__WORK TO COMPLETE__. Recast the rows below as a Markdown table with two columns, No and Text, giving each non-blank line a number and its text. Leave the pictures out.

__GIVEN DATA__.

>> START

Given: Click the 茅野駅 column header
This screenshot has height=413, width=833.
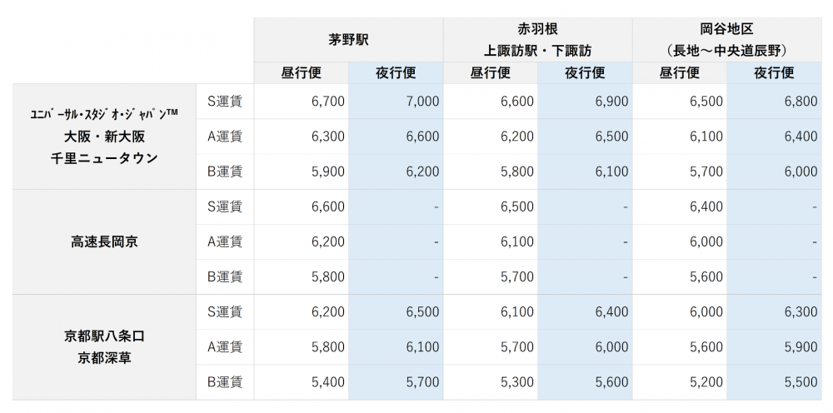Looking at the screenshot, I should point(348,39).
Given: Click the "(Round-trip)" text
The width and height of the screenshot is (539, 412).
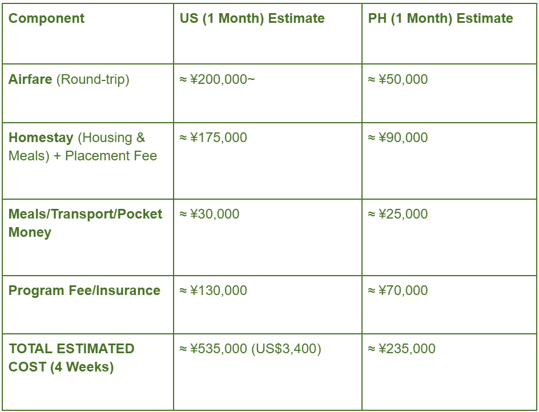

>> END

__FINISHED TASK__.
| No | Text |
|---|---|
| 1 | Given: Click the 茅野駅 column header |
| 2 | This screenshot has height=413, width=833. |
| 3 | Looking at the screenshot, I should point(348,39). |
| 4 | Given: Click the "(Round-trip)" text |
| 5 | The width and height of the screenshot is (539, 412). |